The lawyer shook hands with him heartily, for he could not but respect the man for his sturdiness and sincerity. And when Jack was gone, Mr. Jellicorse played with his spectacles and his snuff-box for several minutes before he could make up his mind how to deal with the matter. Then hearing the solid knock of Jordas, who was bound to take horse for Scargate House pretty early at this time of year (with the weakening of the day among the mountains), he lost a few moments in confusion. The dogman could not go without any answer; and how was any good answer to be given in half an hour, at the utmost? A time had been when the lawyer studied curtness and precision under minds of abridgment in London. But the more he had labored to introduce rash brevity into Yorkshire, and to cut away nine words out of ten, when all the ten meant one thing only, the more of contempt for his ignorance he won, and the less money he made out of it. And no sooner did he marry than he was forced to give up that, and, like a respectable butcher, put in every pennyweight of fat that could be charged for. Thus had he thriven and grown like a goodly deed of fine amplification; and if he had made Squire Philip's will now, it would scarcely have gone into any breast pocket. Unluckily it is an easier thing to make a man's will than to carry it out, even though fortune be favorable.

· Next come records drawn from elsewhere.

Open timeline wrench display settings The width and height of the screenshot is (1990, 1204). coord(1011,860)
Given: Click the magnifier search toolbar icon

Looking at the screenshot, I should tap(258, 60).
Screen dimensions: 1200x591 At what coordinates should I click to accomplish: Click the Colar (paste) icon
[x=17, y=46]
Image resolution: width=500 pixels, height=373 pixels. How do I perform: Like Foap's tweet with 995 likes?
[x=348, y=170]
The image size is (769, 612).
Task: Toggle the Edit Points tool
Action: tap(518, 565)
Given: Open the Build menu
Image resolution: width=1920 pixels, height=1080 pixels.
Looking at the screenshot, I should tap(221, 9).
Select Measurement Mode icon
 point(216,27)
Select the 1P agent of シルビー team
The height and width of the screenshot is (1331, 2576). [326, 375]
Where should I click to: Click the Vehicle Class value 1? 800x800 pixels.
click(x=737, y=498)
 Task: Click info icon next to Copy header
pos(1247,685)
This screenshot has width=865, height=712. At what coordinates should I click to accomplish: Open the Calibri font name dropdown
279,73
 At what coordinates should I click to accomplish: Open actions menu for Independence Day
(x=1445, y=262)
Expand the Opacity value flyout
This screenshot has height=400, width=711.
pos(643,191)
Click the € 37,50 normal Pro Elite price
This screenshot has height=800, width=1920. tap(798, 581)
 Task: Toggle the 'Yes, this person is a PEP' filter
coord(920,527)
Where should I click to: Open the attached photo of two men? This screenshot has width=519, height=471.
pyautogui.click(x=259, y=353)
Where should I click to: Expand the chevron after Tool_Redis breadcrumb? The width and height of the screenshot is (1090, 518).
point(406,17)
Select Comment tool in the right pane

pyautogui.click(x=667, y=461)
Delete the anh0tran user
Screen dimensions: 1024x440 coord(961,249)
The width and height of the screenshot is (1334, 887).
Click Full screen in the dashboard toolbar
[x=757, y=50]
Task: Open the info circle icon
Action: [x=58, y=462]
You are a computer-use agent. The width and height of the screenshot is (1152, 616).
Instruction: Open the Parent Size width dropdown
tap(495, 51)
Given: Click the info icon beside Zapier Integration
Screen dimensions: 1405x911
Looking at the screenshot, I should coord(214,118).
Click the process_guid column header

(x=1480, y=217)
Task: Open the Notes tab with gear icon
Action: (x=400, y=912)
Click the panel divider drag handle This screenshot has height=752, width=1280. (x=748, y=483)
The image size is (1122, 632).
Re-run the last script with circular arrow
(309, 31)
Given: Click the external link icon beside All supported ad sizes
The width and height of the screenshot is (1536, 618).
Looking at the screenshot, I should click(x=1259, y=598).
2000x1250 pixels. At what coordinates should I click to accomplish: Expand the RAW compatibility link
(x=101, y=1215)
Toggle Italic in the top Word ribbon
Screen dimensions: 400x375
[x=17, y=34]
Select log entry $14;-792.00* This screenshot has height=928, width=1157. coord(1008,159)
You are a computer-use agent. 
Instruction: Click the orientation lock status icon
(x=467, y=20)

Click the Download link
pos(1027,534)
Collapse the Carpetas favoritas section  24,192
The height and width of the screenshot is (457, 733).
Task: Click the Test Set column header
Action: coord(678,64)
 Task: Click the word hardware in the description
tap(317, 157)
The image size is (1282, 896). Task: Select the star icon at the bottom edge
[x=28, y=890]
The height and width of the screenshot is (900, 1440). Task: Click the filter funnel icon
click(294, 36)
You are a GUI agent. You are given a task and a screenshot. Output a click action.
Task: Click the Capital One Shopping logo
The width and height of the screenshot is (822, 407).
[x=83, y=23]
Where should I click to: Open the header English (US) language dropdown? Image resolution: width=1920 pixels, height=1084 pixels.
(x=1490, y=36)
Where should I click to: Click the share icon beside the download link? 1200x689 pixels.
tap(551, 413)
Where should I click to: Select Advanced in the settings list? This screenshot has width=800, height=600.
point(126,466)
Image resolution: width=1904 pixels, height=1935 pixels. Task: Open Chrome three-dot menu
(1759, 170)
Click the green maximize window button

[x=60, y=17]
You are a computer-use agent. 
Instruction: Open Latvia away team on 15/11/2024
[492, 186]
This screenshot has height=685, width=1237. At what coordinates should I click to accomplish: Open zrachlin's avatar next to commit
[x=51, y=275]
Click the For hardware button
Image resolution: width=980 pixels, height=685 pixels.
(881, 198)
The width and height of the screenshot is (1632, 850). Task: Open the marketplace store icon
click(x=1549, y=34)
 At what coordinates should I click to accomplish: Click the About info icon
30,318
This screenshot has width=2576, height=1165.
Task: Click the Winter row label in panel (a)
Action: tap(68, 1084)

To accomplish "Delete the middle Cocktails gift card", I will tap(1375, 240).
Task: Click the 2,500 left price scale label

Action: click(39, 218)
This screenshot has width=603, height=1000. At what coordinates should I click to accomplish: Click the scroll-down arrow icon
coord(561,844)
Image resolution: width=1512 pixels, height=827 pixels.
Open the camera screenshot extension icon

In the present case obstacles seemed to be arising which might at any moment require great skill and tact to surmount them; and the lawyer, hearing Jordas striding to and fro impatiently in the waiting-room, was fain to win time for consideration by writing a short note to say that he proposed to wait upon the ladies the very next day. For he had important news which seemed expedient to discuss with them. In the mean time he begged them not to be at all uneasy, for his news upon the whole was propitious.